Directions:
Somewhere below, one line contains "This screenshot has width=814, height=419." and a later line contains "The image size is (1280, 720).". Output those two lines and everything between them exactly, and nothing else.

======== Available data ========

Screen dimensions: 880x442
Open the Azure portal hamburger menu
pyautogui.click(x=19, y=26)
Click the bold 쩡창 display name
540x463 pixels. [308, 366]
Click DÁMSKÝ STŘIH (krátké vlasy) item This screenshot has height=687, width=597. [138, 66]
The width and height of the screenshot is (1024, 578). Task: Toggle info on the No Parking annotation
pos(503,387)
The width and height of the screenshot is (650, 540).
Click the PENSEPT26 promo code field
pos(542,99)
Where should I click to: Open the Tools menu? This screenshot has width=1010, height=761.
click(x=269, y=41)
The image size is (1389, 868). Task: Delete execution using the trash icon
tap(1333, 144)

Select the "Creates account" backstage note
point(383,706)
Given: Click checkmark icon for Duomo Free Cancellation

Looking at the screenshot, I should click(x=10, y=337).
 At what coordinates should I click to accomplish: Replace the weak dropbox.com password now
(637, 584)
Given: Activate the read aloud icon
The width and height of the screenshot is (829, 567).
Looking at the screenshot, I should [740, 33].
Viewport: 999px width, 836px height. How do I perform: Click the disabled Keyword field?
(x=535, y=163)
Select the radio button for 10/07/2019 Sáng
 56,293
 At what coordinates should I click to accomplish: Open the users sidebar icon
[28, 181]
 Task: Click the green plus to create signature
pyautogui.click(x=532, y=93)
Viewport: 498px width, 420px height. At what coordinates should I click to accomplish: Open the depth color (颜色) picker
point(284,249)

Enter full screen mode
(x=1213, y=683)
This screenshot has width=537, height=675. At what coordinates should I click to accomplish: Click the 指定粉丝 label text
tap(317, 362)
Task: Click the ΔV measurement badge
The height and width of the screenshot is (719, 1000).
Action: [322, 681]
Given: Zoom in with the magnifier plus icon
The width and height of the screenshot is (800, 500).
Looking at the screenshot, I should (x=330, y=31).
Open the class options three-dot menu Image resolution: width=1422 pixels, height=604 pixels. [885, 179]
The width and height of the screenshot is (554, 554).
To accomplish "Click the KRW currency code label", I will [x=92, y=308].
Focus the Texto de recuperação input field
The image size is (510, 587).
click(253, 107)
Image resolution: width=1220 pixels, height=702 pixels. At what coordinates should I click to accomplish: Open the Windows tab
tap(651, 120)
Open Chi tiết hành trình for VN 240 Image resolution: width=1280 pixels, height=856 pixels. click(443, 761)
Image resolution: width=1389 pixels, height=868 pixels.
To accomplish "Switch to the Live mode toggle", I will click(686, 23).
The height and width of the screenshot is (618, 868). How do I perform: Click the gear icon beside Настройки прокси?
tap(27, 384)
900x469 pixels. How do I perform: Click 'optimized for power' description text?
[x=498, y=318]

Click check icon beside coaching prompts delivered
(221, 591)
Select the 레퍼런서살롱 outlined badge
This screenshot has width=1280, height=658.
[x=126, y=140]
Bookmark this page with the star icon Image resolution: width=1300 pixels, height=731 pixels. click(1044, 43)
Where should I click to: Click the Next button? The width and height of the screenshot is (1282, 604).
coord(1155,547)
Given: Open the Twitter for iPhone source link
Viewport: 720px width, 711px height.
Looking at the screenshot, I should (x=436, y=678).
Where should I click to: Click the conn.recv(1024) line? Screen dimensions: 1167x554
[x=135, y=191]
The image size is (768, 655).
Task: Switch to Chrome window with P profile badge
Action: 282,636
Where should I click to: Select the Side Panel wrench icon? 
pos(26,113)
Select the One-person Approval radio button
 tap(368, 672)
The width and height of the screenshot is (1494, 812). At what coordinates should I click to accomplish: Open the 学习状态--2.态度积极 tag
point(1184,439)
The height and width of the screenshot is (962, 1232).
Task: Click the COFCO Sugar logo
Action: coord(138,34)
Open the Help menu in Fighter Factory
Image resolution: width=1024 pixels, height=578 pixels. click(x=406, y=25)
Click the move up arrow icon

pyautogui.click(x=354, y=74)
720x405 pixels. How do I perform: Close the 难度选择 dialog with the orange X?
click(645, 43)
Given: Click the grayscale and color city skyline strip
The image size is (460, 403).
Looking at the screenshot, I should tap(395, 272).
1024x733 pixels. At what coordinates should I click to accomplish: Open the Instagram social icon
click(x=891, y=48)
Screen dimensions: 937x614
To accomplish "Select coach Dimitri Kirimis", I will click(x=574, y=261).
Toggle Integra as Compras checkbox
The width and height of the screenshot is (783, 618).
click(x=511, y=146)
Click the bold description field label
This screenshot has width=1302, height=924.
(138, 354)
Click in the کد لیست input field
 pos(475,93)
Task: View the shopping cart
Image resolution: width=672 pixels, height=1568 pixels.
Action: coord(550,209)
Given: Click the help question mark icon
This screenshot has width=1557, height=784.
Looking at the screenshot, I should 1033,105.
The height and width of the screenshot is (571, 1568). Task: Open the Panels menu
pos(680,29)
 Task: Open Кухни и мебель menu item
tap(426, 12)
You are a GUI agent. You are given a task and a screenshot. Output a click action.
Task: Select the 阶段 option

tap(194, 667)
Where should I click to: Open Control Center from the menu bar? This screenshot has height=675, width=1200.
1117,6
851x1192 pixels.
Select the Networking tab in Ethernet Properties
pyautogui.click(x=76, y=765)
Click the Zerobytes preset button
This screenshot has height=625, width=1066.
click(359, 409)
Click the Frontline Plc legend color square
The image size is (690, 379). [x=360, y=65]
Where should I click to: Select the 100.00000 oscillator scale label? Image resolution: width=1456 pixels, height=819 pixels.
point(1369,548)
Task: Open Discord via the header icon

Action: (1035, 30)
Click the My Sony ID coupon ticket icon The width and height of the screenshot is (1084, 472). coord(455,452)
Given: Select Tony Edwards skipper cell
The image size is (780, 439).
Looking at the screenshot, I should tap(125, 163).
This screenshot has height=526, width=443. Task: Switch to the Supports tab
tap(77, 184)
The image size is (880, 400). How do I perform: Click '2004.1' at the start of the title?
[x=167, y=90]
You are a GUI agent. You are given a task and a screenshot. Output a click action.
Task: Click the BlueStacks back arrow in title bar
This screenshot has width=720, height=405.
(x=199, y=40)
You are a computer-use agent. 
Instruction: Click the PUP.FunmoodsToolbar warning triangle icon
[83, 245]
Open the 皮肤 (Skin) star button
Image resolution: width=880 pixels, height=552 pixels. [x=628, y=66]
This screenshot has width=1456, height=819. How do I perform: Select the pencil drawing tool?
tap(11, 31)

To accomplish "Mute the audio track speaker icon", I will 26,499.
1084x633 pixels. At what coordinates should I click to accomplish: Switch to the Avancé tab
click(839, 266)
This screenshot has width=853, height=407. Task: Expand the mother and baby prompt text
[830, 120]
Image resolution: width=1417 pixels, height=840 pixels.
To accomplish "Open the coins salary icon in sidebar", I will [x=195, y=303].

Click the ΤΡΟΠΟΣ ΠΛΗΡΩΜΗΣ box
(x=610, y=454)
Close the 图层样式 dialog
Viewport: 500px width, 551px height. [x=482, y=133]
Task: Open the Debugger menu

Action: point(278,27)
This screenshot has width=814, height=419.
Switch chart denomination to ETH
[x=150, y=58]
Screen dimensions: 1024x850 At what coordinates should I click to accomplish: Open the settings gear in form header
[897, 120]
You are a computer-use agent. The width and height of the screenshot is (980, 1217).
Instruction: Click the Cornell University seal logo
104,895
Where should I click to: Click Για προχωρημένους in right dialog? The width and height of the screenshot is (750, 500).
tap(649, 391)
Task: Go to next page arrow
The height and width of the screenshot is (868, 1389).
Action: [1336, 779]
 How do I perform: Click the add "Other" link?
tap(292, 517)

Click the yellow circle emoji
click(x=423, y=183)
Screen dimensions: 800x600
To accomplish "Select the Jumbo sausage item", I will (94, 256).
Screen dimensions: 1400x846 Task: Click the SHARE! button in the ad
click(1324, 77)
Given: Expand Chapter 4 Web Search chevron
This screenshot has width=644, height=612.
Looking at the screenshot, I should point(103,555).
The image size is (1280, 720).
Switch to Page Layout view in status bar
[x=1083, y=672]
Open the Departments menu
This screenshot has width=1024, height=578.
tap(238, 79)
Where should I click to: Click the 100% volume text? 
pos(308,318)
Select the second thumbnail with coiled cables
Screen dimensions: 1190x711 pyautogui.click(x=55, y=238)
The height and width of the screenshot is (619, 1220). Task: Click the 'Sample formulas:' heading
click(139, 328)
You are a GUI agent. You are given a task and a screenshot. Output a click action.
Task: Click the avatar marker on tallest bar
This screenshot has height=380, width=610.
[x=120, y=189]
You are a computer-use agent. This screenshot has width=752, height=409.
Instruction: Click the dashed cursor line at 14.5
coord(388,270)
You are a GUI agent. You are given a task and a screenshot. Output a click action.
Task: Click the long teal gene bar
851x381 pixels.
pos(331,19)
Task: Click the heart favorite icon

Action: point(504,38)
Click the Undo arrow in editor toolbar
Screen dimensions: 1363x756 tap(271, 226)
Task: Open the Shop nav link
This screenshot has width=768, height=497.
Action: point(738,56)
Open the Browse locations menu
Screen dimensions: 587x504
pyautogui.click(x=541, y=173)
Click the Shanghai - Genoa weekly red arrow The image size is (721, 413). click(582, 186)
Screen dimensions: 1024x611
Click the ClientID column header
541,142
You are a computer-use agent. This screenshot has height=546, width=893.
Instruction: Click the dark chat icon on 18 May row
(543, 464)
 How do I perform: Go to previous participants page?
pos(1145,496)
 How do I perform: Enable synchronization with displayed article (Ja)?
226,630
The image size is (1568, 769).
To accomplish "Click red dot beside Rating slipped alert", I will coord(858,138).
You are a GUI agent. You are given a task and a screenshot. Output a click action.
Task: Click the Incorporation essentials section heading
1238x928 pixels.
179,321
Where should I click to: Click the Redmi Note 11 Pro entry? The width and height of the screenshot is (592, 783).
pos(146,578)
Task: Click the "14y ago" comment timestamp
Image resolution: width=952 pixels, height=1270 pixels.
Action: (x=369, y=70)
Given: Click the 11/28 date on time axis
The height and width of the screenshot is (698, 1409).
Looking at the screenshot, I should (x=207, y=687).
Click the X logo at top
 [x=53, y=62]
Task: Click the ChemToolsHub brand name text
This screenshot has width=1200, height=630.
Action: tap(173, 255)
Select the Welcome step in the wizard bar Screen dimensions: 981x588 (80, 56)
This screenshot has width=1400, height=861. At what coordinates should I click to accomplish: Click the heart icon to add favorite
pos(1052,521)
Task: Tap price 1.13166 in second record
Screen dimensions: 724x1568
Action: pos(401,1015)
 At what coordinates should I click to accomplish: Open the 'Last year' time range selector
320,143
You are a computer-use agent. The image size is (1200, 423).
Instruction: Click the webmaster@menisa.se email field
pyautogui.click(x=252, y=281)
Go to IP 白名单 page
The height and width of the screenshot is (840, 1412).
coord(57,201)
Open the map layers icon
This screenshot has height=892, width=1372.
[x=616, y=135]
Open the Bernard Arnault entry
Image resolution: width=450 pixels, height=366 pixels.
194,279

========

Answer to this task:
This screenshot has width=814, height=419.
Switch chart denomination to ETH
[x=150, y=58]
Screen dimensions: 1024x850 At what coordinates should I click to accomplish: Open the settings gear in form header
[897, 120]
You are a computer-use agent. The width and height of the screenshot is (980, 1217).
Instruction: Click the Cornell University seal logo
104,895
Where should I click to: Click Για προχωρημένους in right dialog? The width and height of the screenshot is (750, 500).
tap(649, 391)
Task: Go to next page arrow
The height and width of the screenshot is (868, 1389).
Action: [1336, 779]
 How do I perform: Click the add "Other" link?
tap(292, 517)

Click the yellow circle emoji
click(x=423, y=183)
Screen dimensions: 800x600
To accomplish "Select the Jumbo sausage item", I will (94, 256).
Screen dimensions: 1400x846 Task: Click the SHARE! button in the ad
click(1324, 77)
Given: Expand Chapter 4 Web Search chevron
This screenshot has width=644, height=612.
Looking at the screenshot, I should point(103,555).
The image size is (1280, 720).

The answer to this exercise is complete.